SUPPLIED INFORMATION -
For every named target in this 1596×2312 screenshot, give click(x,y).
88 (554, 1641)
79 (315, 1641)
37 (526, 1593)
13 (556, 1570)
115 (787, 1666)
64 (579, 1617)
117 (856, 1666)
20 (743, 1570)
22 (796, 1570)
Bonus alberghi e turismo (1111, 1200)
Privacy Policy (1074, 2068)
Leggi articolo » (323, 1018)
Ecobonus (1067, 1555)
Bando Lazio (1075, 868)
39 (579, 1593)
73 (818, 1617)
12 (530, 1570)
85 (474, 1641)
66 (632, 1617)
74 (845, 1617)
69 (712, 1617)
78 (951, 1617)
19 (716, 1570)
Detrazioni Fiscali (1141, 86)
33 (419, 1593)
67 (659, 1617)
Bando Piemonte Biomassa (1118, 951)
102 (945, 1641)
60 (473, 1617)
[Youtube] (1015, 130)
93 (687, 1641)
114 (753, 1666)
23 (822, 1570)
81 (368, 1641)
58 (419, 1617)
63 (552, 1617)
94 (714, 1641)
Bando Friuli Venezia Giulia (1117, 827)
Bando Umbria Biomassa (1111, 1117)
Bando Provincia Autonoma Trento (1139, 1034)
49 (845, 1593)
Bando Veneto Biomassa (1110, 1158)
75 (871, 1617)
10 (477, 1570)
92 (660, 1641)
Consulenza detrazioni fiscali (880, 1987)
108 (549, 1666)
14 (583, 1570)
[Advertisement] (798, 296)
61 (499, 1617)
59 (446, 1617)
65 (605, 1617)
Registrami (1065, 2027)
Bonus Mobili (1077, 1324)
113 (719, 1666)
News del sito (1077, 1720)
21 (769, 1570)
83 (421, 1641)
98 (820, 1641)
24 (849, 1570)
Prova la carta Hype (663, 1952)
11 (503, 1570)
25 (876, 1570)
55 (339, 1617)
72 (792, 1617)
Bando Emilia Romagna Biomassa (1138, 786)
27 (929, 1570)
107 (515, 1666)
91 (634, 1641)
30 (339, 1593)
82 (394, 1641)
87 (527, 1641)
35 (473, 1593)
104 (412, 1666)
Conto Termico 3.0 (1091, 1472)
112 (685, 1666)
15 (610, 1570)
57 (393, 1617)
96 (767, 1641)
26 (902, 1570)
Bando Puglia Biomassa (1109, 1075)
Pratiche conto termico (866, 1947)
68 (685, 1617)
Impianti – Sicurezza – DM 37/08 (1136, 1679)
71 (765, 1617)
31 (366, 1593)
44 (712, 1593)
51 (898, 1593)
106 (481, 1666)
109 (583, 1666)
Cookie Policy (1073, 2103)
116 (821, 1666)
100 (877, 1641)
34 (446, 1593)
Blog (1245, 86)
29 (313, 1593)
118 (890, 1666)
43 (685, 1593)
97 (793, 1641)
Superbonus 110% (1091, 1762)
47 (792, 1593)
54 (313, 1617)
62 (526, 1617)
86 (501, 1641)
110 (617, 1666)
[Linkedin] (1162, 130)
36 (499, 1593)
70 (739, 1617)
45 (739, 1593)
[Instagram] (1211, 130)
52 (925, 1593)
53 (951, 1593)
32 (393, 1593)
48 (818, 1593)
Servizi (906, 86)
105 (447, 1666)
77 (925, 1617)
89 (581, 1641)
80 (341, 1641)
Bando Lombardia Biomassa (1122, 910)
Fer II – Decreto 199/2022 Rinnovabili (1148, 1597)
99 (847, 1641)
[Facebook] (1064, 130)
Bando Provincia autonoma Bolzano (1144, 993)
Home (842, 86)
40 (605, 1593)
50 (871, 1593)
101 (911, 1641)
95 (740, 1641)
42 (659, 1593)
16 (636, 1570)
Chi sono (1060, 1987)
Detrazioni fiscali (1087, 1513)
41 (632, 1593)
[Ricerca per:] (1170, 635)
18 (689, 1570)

DIRECTIONS - Among the lines above, tally those containing the string "Provincia" and give only the result.

OUTPUT FOR THIS EXERCISE - 2